De : David G. Johnston [mailto:david.g.johns...@gmail.com]
Envoyé : Monday, April 24, 2017 1:34 PM
À : Mark Watson
Cc : (pgsql-general@postgresql.org)
Objet : Re: [GENERAL] Postgres 9.6.2 and pg_log

On Mon, Apr 24, 2017 at 8:43 AM, Mark Watson 
<mark.wat...@jurisconcept.ca<mailto:mark.wat...@jurisconcept.ca>> wrote:
Good day all,

I just noticed an anomaly regarding the logging. I have my logging set up as 
follows:
log_filename = 'postgresql-%d.log'
log_truncate_on_rotation = on

​I don't see "log_rotation_age" and/or "log_rotation_size" here [1] and at 
least one needs to be set in order to enable actual rotation; the "truncate" 
option simply tells PostgreSQL what to do when encountering a file with the 
same name during the rotation process.​

log_rotation_age apparently has under-documented intelligence since I would 
expect a server that starts up mid-hour and uses a 60 minute rotation to rotate 
mid-hour as well so the log would contain 1 hours worth of data but the leading 
hours would be different.  The examples in log_truncate_on_rotation indicate 
that this isn't the case.  I have not tested reality or read the source.

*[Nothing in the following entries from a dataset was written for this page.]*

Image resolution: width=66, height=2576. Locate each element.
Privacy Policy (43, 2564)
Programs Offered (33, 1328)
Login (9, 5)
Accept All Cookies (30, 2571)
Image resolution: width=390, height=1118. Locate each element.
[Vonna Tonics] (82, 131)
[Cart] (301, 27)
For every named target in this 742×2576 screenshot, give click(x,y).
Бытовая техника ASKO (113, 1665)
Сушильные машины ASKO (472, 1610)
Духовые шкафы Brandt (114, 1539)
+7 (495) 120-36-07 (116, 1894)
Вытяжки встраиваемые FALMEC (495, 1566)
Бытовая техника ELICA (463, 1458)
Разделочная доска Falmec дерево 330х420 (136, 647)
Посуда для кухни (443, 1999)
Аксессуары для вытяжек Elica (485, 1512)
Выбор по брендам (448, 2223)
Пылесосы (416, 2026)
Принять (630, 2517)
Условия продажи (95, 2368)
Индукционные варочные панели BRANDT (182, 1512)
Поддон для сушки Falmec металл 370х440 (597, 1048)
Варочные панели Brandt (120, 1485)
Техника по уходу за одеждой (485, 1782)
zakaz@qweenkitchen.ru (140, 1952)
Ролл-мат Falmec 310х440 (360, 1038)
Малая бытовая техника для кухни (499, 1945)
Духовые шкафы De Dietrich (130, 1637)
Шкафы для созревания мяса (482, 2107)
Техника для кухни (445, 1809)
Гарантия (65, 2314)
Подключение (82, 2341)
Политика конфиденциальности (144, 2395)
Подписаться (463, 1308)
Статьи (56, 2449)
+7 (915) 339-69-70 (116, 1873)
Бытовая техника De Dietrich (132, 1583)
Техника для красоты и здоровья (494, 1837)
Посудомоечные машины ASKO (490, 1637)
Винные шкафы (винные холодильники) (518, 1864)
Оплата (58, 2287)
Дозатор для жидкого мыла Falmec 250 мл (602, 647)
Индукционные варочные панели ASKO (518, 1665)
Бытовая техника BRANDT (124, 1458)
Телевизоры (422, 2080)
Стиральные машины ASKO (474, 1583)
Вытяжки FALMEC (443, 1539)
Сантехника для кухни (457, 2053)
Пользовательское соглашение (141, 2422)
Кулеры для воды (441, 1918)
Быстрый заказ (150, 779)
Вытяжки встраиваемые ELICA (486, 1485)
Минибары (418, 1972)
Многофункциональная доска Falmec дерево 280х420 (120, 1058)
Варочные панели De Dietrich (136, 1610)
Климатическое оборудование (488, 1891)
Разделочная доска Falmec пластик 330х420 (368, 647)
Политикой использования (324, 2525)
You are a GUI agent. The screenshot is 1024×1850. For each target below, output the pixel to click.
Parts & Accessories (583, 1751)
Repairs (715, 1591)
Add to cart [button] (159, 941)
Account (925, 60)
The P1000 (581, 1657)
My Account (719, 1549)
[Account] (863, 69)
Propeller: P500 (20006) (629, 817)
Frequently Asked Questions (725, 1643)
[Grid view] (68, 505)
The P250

This is on Windows 10, 64-bit
PostgreSQL 9.2.2, compiled by Visual C++ build 1800, 64-bit
(EnterpriseDB installer)

Note that this is not a major concern on my end; postgres 9.6.2 has otherwise 
been running flawlessly.


​Um...you're reporting a very outdated 9.2 release in the supposed copy-paste 
job above but claiming 9.6.2 ...

[1] 
https://www.postgresql.org/docs/9.6/static/runtime-config-logging.html#RUNTIME-CONFIG-LOGGING-WHERE

David J.

Thanks, David,
The lines log_rotation_age and log_rotation_size are commented, and currently 
are:
#log_rotation_age = 1d                                 # Automatic rotation of 
logfiles will
                                                                                
# happen after that time.  0 disables.
#log_rotation_size = 10MB                          # Automatic rotation of 
logfiles will
                                                                                
# happen after that much log output.
                                                                                
# 0 disables.


I see from your reference article that the log_rotation_age is now in minutes, 
and I will adjust that to 1440 (1 day). I don’t know where the “1d” came from. 
I know it used to be like this in earlier versions.